Text excerpt:
So I'm down in Los Gatos for my 40th high school reunion. I walking across the big North Santa Cruz, Hiway 9 intersection. There's a heavyset woman with long black hair walking in front of me. Because of her hair style, clothing, and the way she walked, I figured she was younger than myself. (She wore blue jeans and dark t-shirt and her hair didn't look "done.") As we are crossing, a red Cadillac convertible with some youngish men rolled by and one of the guys hollers, "Hey, Chica!" I say "youngish" because the late afternoon sun was glaring against my dark glasses and I couldn't see them all that well.
So, what does it mean?
First, because there was a group of young men in the car, I assume that the targets for this shout were not only the long-haired woman and myself (wearing black t-shirt and black pedal-pushers) but also the other men and anyone else in a car with a window down. Therefore, this shout could have meant any or all of the following:
1. I am a rich young man who has the power and right to make noise in this rich town.
2. You are a Hispanic woman and therefore of lower class than I so I have the right to shout at you.
3. I am really a cool guy because I'm riding in this red Caddy and I want you all to see me.
4. Look, I have the power to intimidate women from a moving vehicle.
5. I must have a lot of testosterone because I'm so hot for anything that moves that I have to shout from a moving vehicle.
6. I am actually from a poorer section of the Valley and this behavior is part of my cultural heritage.
7. I'm petite bourgeois but I want you to think that I'm poor because poor people have street cred and god knows I need some.
8. I'm a gay boy and I'm behaving ironically.
It's impossible, of course, to know how the shot was intended. And, of course, communication is a transaction. I found the shout annoying and disconcerting and perhaps that was it's message. "Hey, middle aged woman! Men in red Caddy convertibles are annoying and disconcerting and I just wanted you to know that!" (9)
2 comments:
I wonder if this will work. Yours is the first blog I've responded to.
Perhaps you have underestimated the combined power of black pedal-pushers and sunglasses to provoke mens' wilderness gene.
Thanks for your comment, Nick.
Ah. Yes, I believe, along with David Buss (http://homepage.psy.utexas.edu/homepage/Group/BussLAB/db_publications.htm) that biology and genetics have a lot to do with the feelings that each gender experiences but I think that culture has more to do with the way those feelings are expressed. In a relatively "non-hollering" culture, I believe that yelling from a car is more about calling attention to the self than an unbridled expression wilderness.

Information shown:
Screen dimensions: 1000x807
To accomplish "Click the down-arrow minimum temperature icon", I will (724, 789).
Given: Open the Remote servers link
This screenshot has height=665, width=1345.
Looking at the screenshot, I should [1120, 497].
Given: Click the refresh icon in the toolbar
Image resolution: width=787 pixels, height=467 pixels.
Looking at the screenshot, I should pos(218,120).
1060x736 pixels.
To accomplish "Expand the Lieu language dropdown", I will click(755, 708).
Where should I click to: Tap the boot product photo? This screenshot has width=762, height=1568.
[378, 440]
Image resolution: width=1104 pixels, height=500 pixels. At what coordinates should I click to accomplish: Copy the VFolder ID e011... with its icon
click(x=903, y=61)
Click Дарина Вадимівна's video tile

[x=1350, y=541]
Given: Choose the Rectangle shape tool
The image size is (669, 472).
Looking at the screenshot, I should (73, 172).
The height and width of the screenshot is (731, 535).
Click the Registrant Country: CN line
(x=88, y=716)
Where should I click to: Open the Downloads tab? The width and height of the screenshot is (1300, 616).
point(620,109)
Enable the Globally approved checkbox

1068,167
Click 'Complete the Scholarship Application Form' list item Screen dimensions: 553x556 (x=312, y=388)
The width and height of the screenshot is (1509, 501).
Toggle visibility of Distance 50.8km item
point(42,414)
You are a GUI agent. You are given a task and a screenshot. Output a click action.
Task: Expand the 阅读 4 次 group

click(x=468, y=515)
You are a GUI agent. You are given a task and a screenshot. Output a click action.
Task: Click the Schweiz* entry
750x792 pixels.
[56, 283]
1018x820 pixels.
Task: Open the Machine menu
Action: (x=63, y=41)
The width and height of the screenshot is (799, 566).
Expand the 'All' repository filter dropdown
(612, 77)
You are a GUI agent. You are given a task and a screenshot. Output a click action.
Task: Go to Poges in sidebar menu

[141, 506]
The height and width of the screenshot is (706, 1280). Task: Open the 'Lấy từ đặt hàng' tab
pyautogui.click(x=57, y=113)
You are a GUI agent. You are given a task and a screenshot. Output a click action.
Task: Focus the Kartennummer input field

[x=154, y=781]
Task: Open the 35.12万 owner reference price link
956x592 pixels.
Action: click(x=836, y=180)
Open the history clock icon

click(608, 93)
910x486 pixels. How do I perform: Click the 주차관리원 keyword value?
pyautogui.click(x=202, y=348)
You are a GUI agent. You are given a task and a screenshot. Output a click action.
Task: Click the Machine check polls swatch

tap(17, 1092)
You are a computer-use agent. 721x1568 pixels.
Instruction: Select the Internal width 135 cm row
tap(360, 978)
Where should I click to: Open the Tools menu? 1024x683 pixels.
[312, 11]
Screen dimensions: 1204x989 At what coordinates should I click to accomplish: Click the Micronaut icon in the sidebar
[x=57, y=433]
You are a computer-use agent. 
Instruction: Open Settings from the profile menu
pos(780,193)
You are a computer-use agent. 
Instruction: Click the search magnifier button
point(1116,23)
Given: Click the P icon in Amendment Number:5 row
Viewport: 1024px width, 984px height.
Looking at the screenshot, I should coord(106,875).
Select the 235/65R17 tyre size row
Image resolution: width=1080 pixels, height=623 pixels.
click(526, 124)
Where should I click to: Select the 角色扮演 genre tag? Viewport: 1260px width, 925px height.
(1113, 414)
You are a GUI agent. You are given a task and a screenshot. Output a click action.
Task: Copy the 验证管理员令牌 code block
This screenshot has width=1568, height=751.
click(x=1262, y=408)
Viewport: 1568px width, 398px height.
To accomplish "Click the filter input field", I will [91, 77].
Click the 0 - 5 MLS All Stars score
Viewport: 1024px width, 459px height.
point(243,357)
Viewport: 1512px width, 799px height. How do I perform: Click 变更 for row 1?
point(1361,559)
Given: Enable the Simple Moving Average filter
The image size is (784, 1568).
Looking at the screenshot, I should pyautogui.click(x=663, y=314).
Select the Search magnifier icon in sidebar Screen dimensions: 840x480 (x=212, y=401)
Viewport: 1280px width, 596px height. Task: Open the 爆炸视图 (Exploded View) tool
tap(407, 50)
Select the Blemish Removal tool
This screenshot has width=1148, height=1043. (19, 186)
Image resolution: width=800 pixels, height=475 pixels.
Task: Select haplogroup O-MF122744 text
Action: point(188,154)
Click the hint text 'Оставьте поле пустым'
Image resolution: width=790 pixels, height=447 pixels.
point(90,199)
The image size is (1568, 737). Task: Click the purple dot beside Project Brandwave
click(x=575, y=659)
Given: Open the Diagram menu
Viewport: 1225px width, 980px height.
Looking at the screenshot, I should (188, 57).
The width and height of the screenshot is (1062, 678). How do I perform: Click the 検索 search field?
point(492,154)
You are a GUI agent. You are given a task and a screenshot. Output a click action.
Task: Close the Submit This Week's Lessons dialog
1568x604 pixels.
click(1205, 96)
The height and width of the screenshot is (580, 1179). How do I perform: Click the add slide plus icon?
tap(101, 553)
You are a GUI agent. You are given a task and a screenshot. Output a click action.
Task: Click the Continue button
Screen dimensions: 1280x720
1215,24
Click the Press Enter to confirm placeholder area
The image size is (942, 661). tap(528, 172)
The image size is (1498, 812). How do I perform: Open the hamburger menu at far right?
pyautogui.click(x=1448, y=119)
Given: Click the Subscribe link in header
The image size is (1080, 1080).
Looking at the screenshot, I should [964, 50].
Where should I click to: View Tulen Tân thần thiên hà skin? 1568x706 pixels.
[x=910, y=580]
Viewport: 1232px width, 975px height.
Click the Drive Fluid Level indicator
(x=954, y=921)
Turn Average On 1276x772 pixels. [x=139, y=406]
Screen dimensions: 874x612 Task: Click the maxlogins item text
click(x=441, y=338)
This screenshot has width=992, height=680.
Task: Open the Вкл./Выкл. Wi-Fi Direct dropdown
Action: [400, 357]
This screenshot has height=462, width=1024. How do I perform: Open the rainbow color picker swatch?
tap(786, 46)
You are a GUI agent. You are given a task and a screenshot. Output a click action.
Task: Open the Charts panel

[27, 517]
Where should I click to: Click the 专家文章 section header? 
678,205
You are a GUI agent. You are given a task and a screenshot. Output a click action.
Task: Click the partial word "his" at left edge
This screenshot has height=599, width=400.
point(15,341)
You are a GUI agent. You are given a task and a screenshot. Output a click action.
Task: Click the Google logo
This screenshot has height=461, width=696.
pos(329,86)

Problem requirements: In the blog post about a shout from a passing car, what event brought the writer to Los Gatos? Please answer in one sentence.

Answer box: The writer was in Los Gatos for a 40th high school reunion.